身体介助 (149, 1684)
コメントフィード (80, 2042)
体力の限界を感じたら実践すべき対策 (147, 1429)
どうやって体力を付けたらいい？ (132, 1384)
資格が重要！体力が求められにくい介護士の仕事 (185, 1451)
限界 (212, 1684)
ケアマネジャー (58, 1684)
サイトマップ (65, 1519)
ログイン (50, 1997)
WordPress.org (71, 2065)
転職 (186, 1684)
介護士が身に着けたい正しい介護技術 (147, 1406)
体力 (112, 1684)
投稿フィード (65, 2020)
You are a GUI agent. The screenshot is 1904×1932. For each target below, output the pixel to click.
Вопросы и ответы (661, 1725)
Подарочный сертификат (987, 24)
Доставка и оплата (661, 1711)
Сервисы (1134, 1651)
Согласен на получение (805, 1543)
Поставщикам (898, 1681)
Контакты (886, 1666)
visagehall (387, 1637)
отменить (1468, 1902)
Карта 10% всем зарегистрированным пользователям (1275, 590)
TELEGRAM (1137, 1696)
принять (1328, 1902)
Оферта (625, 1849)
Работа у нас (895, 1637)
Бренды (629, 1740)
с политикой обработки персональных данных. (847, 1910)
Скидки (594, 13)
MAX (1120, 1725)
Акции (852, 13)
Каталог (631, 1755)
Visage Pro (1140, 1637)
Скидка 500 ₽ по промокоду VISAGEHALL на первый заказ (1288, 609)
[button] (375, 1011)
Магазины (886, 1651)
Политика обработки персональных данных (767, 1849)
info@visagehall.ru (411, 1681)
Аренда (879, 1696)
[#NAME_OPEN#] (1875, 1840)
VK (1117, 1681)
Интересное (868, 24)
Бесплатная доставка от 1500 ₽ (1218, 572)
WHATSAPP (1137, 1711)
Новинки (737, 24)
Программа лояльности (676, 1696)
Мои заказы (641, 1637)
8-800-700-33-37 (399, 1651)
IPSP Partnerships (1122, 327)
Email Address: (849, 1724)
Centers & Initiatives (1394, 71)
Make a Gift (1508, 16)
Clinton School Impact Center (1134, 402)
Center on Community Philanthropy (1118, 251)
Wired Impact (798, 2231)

_WHAT IS REQUIRED_
Write out the records shown above, exactly as they appear.

_ANSWER TO THE PROBLEM_
身体介助 (149, 1684)
コメントフィード (80, 2042)
体力の限界を感じたら実践すべき対策 (147, 1429)
どうやって体力を付けたらいい？ (132, 1384)
資格が重要！体力が求められにくい介護士の仕事 (185, 1451)
限界 (212, 1684)
ケアマネジャー (58, 1684)
サイトマップ (65, 1519)
ログイン (50, 1997)
WordPress.org (71, 2065)
転職 (186, 1684)
介護士が身に着けたい正しい介護技術 (147, 1406)
体力 (112, 1684)
投稿フィード (65, 2020)
You are a GUI agent. The screenshot is 1904×1932. For each target below, output the pixel to click.
Вопросы и ответы (661, 1725)
Подарочный сертификат (987, 24)
Доставка и оплата (661, 1711)
Сервисы (1134, 1651)
Согласен на получение (805, 1543)
Поставщикам (898, 1681)
Контакты (886, 1666)
visagehall (387, 1637)
отменить (1468, 1902)
Карта 10% всем зарегистрированным пользователям (1275, 590)
TELEGRAM (1137, 1696)
принять (1328, 1902)
Оферта (625, 1849)
Работа у нас (895, 1637)
Бренды (629, 1740)
с политикой обработки персональных данных. (847, 1910)
Скидки (594, 13)
MAX (1120, 1725)
Акции (852, 13)
Каталог (631, 1755)
Visage Pro (1140, 1637)
Скидка 500 ₽ по промокоду VISAGEHALL на первый заказ (1288, 609)
[button] (375, 1011)
Магазины (886, 1651)
Политика обработки персональных данных (767, 1849)
info@visagehall.ru (411, 1681)
Аренда (879, 1696)
[#NAME_OPEN#] (1875, 1840)
VK (1117, 1681)
Интересное (868, 24)
Бесплатная доставка от 1500 ₽ (1218, 572)
WHATSAPP (1137, 1711)
Новинки (737, 24)
Программа лояльности (676, 1696)
Мои заказы (641, 1637)
8-800-700-33-37 (399, 1651)
IPSP Partnerships (1122, 327)
Email Address: (849, 1724)
Centers & Initiatives (1394, 71)
Make a Gift (1508, 16)
Clinton School Impact Center (1134, 402)
Center on Community Philanthropy (1118, 251)
Wired Impact (798, 2231)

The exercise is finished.